Can someone check my Stats?

[Grendel]

I've forgotten all my stat-math.

Here's my problem:

In a population of 20 million people I know that 53 people have the surname 'X'. (I need to know random values, ignoring family and tribal connections)

If I reach into the people-bucket and pluck out one person, then I calculate the chances of that person being X are (20,000,000 / 53) = 370,000:1 against. To be statistically confident of plucking out X I would have to scoop out 370,000 people at once.

But if I can only scoop out 20,000 per dip, then what are the odds of 'X' being in that 20K scoop? I work this out at

A: (370,000 / 20,000) = 18.5

Now what are the chances of a random 20K scoop containing two 'X's?

B: (18.5 x 18.5) = 340:1 or 6.8 million people.

Now what are the chances of them both having the same initial?

C: (340 x 26 x 26) = 230,000:1 or 4.6 billion people.

I would have to scoop the bucket 230,000 times (with 20K scoops) or I would need a population of 4.6 billion people to be confident that two 'X's have the same initial?


Is this correct?



Cheers Greg

 

[Swammerdami]

As a general principle, remember to distinguish "A to 1 against" odds from "B for 1 against." B = A+1

Another useful idea is to be precise: 20000000/53 is over 377,000, not 370,000. Approximations are fine for many purposes, but why impose unnecessary burdens when seeking help?
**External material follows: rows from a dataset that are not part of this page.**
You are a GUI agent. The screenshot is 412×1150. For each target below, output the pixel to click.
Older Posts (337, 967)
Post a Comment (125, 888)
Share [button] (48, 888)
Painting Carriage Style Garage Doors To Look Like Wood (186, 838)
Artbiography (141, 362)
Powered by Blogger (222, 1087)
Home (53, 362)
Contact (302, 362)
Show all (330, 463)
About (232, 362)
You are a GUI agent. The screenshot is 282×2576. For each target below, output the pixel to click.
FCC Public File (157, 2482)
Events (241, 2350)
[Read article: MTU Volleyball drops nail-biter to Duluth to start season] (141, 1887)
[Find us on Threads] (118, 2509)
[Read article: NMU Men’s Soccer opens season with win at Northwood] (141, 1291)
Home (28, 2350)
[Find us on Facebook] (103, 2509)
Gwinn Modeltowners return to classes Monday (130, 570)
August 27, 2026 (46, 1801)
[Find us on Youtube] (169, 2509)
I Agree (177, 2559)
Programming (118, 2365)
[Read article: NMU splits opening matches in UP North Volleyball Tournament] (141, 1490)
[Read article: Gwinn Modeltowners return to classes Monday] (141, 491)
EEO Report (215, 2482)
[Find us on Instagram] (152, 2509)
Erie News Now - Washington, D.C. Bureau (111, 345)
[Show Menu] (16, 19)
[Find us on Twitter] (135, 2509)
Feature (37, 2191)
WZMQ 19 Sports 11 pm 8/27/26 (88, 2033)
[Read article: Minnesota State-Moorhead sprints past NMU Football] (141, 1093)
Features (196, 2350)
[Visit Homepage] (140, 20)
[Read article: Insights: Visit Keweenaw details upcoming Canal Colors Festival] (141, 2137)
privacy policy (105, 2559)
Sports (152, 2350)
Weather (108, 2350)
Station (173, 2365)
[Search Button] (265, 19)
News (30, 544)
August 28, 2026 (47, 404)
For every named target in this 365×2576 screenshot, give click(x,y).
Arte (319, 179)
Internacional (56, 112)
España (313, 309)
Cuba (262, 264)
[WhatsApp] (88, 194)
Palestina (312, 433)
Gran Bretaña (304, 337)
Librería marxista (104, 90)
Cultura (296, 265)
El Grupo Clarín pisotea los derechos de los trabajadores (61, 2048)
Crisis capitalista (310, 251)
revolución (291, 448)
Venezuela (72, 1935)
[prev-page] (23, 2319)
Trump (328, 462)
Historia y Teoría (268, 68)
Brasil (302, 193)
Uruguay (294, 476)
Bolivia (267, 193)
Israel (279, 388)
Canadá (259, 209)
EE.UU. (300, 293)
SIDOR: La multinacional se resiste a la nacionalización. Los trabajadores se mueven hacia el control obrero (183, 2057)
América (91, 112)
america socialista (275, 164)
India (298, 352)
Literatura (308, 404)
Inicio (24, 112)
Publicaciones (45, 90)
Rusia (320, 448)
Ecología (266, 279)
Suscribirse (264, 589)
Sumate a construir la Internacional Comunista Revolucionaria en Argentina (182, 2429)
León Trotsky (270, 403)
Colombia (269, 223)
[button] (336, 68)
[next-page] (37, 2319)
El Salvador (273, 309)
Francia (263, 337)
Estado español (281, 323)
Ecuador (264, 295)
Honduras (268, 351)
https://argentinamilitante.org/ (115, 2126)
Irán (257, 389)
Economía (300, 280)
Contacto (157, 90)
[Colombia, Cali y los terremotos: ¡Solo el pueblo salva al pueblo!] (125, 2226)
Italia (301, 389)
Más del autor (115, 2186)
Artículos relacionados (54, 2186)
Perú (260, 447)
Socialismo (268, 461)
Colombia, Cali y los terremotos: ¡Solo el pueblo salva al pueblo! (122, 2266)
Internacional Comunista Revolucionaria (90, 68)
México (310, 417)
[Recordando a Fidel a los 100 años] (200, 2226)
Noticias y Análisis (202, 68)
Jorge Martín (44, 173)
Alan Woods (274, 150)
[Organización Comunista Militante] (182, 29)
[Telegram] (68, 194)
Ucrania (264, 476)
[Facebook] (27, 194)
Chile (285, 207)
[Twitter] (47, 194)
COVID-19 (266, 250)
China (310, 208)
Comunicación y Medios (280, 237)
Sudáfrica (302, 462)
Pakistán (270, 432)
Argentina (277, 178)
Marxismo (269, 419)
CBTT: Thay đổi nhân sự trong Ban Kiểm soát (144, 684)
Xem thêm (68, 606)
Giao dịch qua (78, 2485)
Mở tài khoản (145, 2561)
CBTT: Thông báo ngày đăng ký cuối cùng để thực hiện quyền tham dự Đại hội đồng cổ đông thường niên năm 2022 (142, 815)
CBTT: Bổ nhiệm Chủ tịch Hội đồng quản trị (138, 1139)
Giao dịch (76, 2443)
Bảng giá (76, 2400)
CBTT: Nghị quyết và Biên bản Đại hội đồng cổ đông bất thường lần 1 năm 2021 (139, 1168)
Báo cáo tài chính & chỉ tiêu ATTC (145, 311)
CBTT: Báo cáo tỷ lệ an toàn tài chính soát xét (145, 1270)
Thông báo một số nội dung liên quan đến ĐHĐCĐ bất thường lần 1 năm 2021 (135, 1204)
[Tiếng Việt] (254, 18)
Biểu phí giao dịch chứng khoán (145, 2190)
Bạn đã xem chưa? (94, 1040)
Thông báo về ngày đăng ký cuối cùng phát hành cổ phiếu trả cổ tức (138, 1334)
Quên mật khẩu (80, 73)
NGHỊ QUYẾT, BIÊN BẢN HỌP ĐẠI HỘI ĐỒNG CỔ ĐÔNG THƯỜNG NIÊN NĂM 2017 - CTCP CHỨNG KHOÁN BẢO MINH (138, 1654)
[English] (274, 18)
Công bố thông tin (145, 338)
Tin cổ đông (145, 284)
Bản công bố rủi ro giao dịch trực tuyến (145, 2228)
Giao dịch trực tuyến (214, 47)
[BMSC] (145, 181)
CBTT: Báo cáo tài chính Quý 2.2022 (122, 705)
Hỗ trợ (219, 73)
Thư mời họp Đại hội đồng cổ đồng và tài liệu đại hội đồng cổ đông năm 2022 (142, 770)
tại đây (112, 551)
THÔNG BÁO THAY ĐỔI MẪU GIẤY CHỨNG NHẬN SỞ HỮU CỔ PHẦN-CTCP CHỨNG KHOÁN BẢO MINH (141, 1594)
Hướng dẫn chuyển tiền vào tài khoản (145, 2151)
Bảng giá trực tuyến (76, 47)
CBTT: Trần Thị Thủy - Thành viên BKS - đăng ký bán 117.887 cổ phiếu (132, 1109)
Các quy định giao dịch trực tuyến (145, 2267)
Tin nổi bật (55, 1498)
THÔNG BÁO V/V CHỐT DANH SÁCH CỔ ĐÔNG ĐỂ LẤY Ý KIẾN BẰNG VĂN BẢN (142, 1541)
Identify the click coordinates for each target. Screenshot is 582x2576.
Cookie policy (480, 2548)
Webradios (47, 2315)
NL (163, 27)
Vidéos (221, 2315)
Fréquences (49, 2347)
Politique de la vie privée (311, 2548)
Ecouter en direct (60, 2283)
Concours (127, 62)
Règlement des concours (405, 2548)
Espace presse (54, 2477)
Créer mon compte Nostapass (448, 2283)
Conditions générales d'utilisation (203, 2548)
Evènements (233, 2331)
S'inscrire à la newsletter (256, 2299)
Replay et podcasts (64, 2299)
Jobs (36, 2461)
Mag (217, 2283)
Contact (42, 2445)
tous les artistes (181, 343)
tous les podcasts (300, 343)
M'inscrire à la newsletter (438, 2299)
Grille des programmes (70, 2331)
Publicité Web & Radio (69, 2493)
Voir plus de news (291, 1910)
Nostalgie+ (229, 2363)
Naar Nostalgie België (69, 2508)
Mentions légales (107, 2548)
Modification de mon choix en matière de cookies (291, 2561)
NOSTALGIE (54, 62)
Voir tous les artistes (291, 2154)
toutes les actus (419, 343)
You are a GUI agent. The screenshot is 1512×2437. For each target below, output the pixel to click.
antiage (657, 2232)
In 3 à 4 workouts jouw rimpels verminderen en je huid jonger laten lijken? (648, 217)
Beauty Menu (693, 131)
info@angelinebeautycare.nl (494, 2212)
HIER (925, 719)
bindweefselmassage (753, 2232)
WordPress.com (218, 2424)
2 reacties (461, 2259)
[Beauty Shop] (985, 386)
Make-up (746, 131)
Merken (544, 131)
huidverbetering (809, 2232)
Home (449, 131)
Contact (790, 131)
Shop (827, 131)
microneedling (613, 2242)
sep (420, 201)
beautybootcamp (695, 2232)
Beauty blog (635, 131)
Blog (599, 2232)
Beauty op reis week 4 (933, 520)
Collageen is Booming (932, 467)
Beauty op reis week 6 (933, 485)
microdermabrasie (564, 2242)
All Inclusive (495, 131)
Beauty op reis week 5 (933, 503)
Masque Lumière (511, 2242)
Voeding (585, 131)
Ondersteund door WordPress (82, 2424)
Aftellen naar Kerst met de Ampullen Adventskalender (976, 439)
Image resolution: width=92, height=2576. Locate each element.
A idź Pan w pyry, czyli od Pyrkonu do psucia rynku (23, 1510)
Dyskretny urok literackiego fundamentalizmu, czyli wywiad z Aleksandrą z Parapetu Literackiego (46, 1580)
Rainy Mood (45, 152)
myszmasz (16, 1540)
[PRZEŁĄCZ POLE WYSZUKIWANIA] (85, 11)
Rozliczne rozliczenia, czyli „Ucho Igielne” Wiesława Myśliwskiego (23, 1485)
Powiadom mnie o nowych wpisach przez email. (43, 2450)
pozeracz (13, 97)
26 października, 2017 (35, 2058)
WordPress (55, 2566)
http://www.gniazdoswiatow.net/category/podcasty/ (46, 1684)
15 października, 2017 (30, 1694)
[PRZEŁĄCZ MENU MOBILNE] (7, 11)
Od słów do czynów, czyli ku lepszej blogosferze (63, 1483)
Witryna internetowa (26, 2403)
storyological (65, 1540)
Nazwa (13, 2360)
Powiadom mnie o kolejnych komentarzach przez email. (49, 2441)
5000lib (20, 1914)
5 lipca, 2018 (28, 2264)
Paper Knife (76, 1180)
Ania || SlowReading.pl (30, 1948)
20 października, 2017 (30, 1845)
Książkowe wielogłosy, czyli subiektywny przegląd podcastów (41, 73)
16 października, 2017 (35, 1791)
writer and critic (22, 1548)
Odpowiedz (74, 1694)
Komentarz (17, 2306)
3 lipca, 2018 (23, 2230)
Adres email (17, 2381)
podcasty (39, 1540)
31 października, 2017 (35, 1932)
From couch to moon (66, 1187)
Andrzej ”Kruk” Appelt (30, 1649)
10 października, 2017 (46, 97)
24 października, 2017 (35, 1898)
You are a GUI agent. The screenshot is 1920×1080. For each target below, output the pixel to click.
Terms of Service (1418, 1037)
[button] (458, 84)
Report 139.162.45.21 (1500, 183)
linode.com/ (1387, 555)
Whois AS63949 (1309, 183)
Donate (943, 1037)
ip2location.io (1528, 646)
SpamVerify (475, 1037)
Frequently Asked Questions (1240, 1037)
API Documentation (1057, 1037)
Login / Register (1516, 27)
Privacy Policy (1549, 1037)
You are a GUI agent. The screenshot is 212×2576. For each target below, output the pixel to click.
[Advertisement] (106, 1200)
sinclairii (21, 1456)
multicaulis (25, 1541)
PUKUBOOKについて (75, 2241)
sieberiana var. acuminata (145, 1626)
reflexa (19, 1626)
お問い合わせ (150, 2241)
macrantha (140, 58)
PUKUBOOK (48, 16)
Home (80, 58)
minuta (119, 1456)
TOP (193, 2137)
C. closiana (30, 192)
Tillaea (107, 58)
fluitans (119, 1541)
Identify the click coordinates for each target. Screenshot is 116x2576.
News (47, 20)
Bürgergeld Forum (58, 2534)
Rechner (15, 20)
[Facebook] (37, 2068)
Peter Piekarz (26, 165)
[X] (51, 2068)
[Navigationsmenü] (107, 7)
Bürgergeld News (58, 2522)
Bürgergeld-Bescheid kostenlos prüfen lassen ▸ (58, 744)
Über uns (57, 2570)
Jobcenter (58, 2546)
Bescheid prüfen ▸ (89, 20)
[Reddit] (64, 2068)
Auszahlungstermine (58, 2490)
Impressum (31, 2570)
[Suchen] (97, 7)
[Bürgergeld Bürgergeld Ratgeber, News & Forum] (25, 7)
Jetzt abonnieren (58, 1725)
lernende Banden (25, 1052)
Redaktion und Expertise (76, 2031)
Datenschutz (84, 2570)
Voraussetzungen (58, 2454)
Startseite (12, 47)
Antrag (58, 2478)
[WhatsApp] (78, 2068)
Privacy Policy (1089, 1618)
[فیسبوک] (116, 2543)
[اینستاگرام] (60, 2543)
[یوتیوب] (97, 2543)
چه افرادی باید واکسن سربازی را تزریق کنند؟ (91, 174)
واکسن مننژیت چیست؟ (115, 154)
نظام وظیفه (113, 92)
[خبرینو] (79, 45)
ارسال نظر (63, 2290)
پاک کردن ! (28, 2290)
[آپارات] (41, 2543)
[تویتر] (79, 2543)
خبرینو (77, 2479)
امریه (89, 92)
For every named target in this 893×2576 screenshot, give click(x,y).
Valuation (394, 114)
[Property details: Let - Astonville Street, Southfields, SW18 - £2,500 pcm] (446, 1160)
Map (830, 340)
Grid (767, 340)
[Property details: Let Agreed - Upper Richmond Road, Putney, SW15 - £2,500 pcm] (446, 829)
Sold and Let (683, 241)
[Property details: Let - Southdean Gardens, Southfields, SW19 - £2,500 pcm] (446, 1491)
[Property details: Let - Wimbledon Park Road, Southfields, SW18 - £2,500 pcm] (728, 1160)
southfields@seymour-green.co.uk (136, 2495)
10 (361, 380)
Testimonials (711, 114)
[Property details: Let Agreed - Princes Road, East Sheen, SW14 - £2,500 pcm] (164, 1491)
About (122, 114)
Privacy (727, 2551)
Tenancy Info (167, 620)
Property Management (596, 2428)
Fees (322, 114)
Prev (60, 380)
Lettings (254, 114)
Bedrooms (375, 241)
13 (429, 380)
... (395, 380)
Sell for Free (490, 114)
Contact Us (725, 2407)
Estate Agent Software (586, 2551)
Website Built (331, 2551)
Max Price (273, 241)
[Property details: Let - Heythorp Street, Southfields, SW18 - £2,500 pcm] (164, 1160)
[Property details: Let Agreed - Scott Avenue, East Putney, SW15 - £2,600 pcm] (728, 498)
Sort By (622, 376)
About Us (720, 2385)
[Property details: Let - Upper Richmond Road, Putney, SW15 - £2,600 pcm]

If I reach into the people-bucket and pluck out one person, then I calculate the chances of that person being X are (20,000,000 / 53) = 370,000:1 against.

[X]: To be statistically confident of plucking out X I would have to scoop out 370,000 people at once.

But if I can only scoop out 20,000 per dip, then what are the odds of 'X' being in that 20K scoop? I work this out at

A: (370,000 / 20,000) = 18.5

Now what are the chances of a random 20K scoop containing two 'X's?

B: (18.5 x 18.5) = 340:1 or 6.8 million people.

[C]: Now what are the chances of them both having the same initial?...

X: Don't be too confident! You'll fail to find X in that sample 36.8% of the time. (That's the reciprocal of Euler's Number.)
Intuition: The expected (average) number of X you'll find is 1.0 exactly. But sometimes you'll find more than 1; therefore sometimes you'll find less.

[A] Your calculation yields 18.87 for 1 (or 17.87 to 1), not 18.5 to 1. But the calculation would be incorrect anyway, for reasons related to (x).
A better approximation(*) is that success occurs with probability 1 - exp(20000* ln(1 - 53/20000000)) = 5.16%
By coincidence this is expressed as 18.4 to 1 — almost the figure you give. Sometimes two wrongs do make a right!
(* - this formula works for sampling with replacement. It's good enough here because X's density, starting at 53 units, gets up only to 53.053 units after 19,999 non-X withdrawals.)

Repeating this calculation your way, but with the corrected numbers just shown, produces 1 chance in 375.3, written 374.3 : 1.
But your approach is incorrect; more accurate odds would be 737 : 1.
Why? Your multiplication assumes that the chance an unknown group will have an X is identical to the chance that a group known to have at least one X (though which element is X is unknown) will have a second X. But in fact these X-nesses are not independent.
I don't think it's a coincidence that the correct odds are almost exactly half what your incorrect calculation gives. (The correct odds of THREE or more X's would be 1/6 of what your calculation produces. 6 = 3! I'll leave a demonstration of this as an exercise! ... An exercise for myself; I've forgotten much of what I once knew. )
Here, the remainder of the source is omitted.